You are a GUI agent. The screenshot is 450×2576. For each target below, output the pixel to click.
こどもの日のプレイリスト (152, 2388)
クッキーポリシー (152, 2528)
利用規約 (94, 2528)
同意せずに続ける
================
Directions:
Without omitting anything, retype all of the material above exactly.

Exercise output:
You are a GUI agent. The screenshot is 450×2576. For each target below, output the pixel to click.
こどもの日のプレイリスト (152, 2388)
クッキーポリシー (152, 2528)
利用規約 (94, 2528)
同意せずに続ける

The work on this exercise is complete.